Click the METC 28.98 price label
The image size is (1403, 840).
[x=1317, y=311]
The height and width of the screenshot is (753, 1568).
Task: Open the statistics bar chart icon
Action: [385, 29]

────────────────────

AIM OF THE EXERCISE:
Transcribe the material above in full, keeping each word unchanged.

RESULT:
Click the METC 28.98 price label
The image size is (1403, 840).
[x=1317, y=311]
The height and width of the screenshot is (753, 1568).
Task: Open the statistics bar chart icon
Action: [385, 29]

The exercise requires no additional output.